The leaders also said that such measures for peace “must start with the restoration of dialogue between North Korea and South Korea.”
“North Korea and South Korea must work together through dialogue to find a plan for preventing military clashes in the West Sea and establishing peace,” they said.
A number of conservatives also joined progressives to participate in Wednesday’s appeal. Protestant participants includes not only National Council of Churches in Korea General Secretary Kim Young-ju on the progressive side but also conservative figures like Christian Council of Korea Chairman Rhee Kwang-sun and Chairman-elect Kiel Ja-yeon, Korea Evangelical Fellowship General Secretary Kim Myung-hyuk, and Yoido Full Gospel Church's Rev. Lee Yong-hoon.

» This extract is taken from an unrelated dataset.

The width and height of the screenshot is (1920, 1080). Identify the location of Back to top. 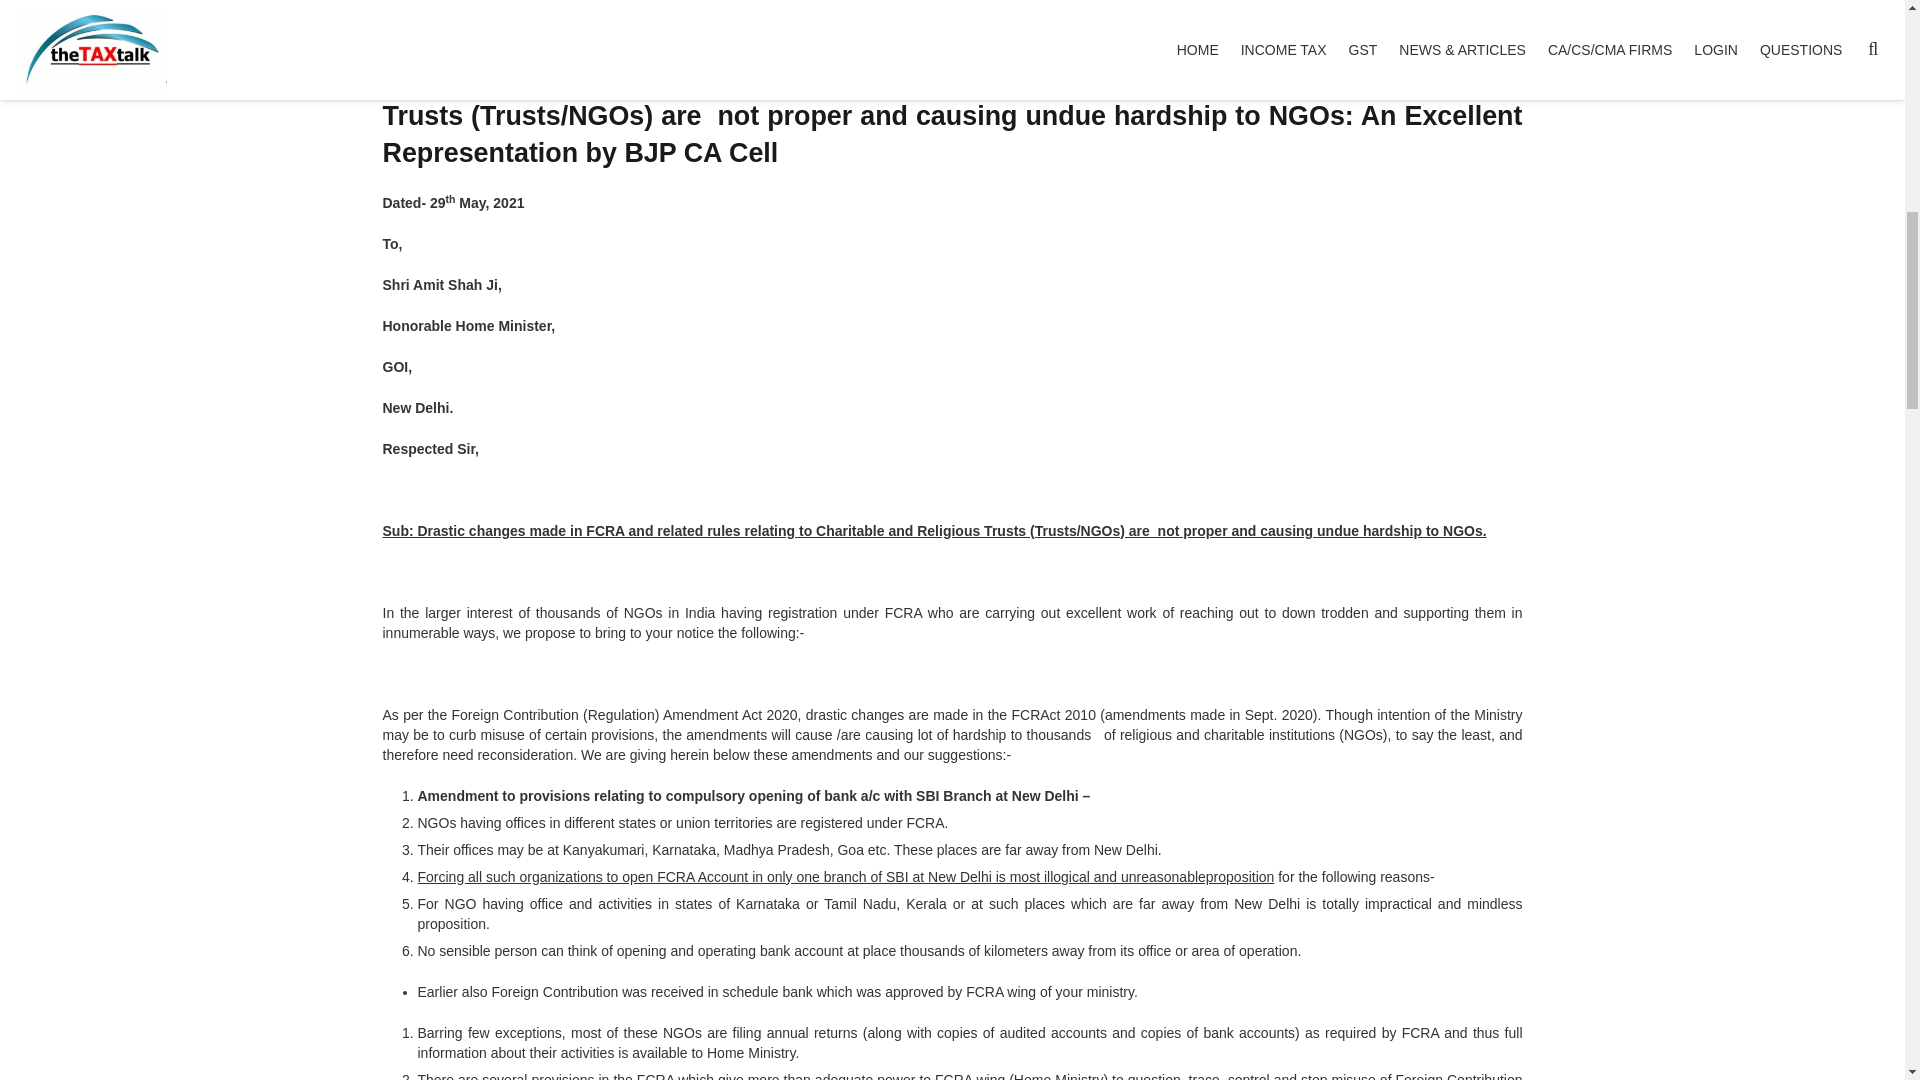
(1864, 30).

Kim Myung-hyuk said, “Now is not a time for speaking of hope, but a time for wailing and weeping.”
“It is fortunate that the CCK and NCC, the twin pillars of the Protestant church, can come together with a desire to achieve peace,” he added.

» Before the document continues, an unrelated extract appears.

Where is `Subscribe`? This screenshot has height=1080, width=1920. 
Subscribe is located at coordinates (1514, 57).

Among Buddhists, leaders participated from the four major orders, including Jogye Order administrative head Jaseung, Taego Order administrative head Ingong, Cheontae Order administrative head Jeongsan, and Jingak Order head Hyejeong. Also participating were the head monks of Tongdo, Haein, and Songgwang Temples, referred to as the “three jewels.”

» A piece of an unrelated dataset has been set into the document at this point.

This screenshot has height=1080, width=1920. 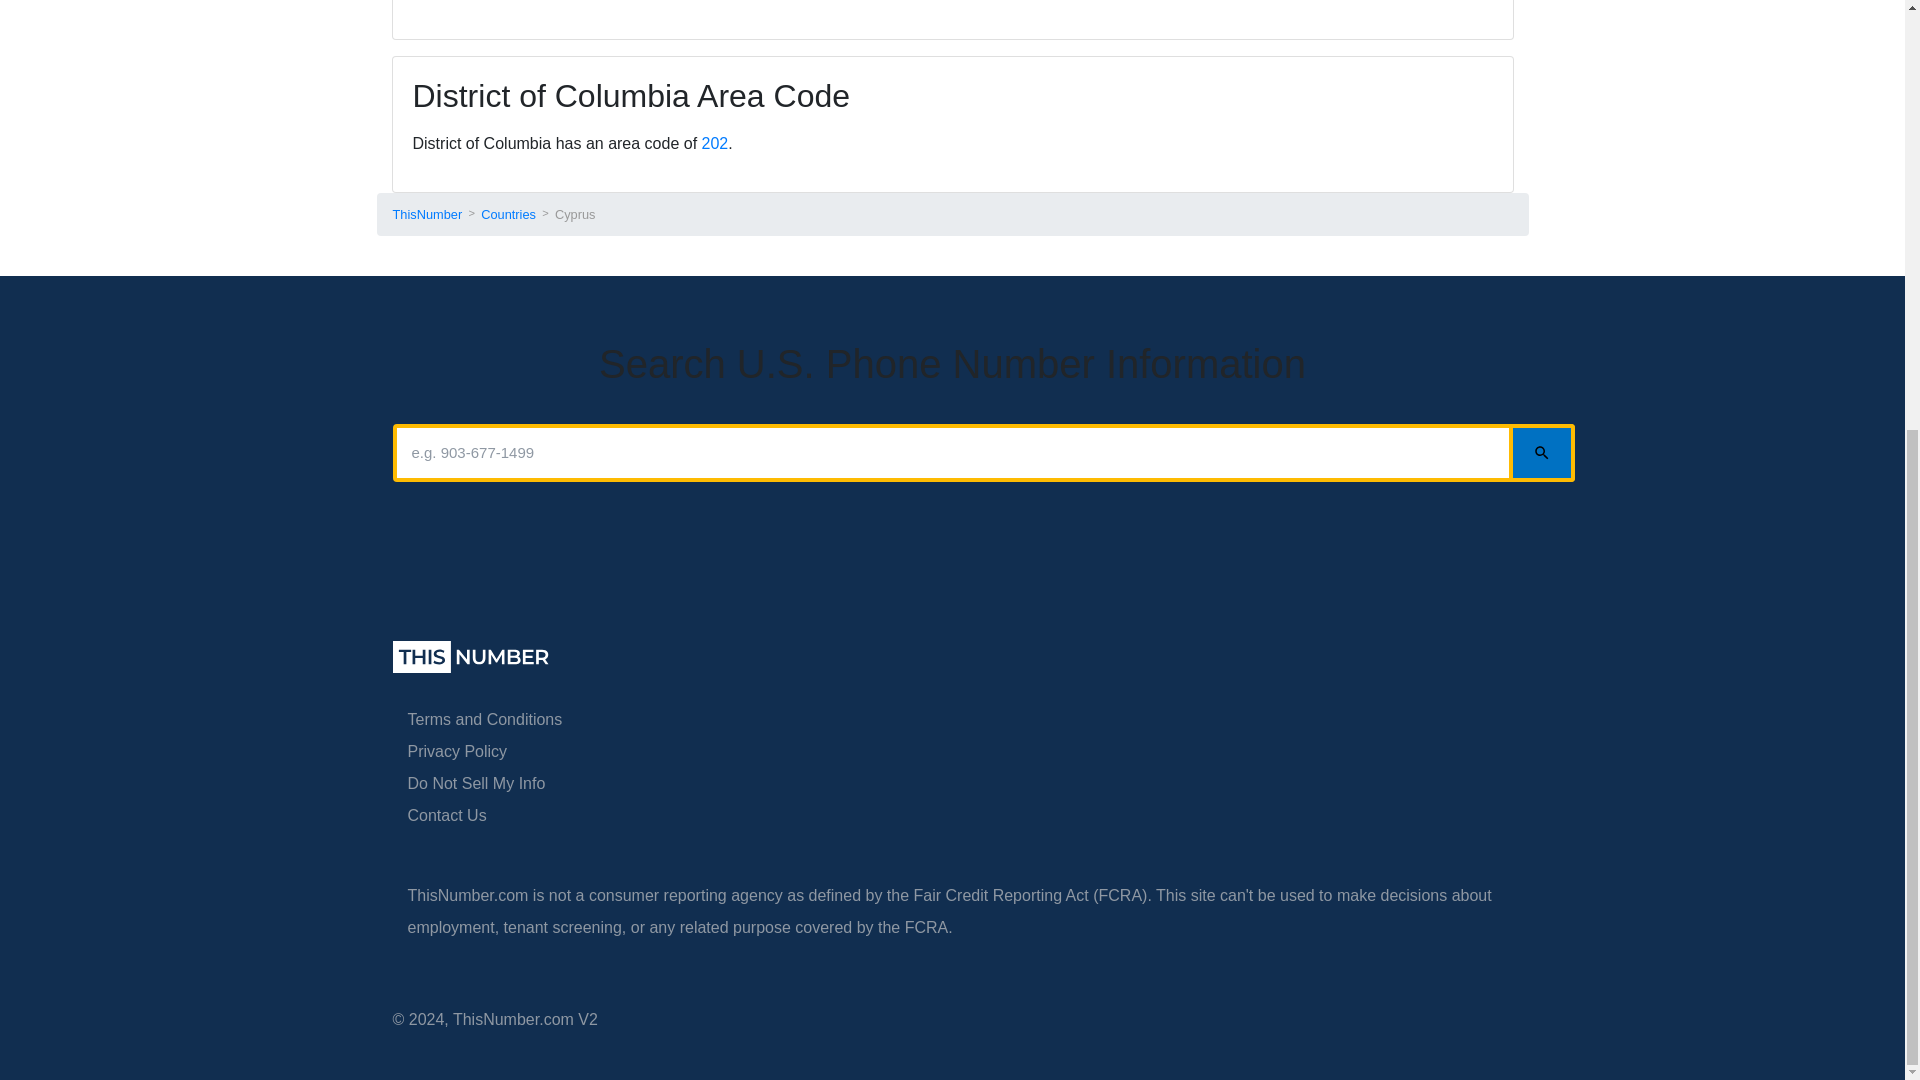 I want to click on Countries, so click(x=508, y=214).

Venerable Yeongdam, head of the Jogye Order’s administrative division, said that the Lee Myung-bak administration’s “Vision 3000” plan “is a failed policy that could not achieve North Korean denuclearization and openness or a $3,000 income for North Koreans.”
“Now, we must change the policy and proceed into dialogue,” he urged.
Other participants included Won-Buddhism administrative director Kim Ju-won, Cheondoism head Im Un-gil, and Sungkyunkwan head Choi Geun-deok.
Representatives from civil society included Seoul National University Emeritus Professor Paik Nak-chung, Committee for Implementation of the June 15 Joint Declaration South Korean branch Chairperson Kim Sang-geun, Peace Institute Director Yun Yeo-jun, Korean Sharing Movement Co-chairman In Myeon-jin, former Republic of Korea National Red Cross Chief Suh Young-hoon, Green Asia head Son Bong-ho, People’s Solidarity for Participatory Democracy Co-representative Chung Hyun-baek, Hope Institute executive director Park Won-soon. It also included novelists Jo Jeong-rae, Hwang Sok-yong, and Hyeon Gi-yeong, poet Shin Gyeong-rim, and attorneys Han Seung-heon, Park Jae-seung, Lee Seok-tae, Ha Chang-woo, and Baek Seung-heon.
In said, “Peace cannot be maintained simply through weapons, and the most important ways of preserving peace are through various exchanges between North Korea and South Korea and humanitarian aid to North Korea.”
“I hope the government acknowledges its error and remedies it,” In added.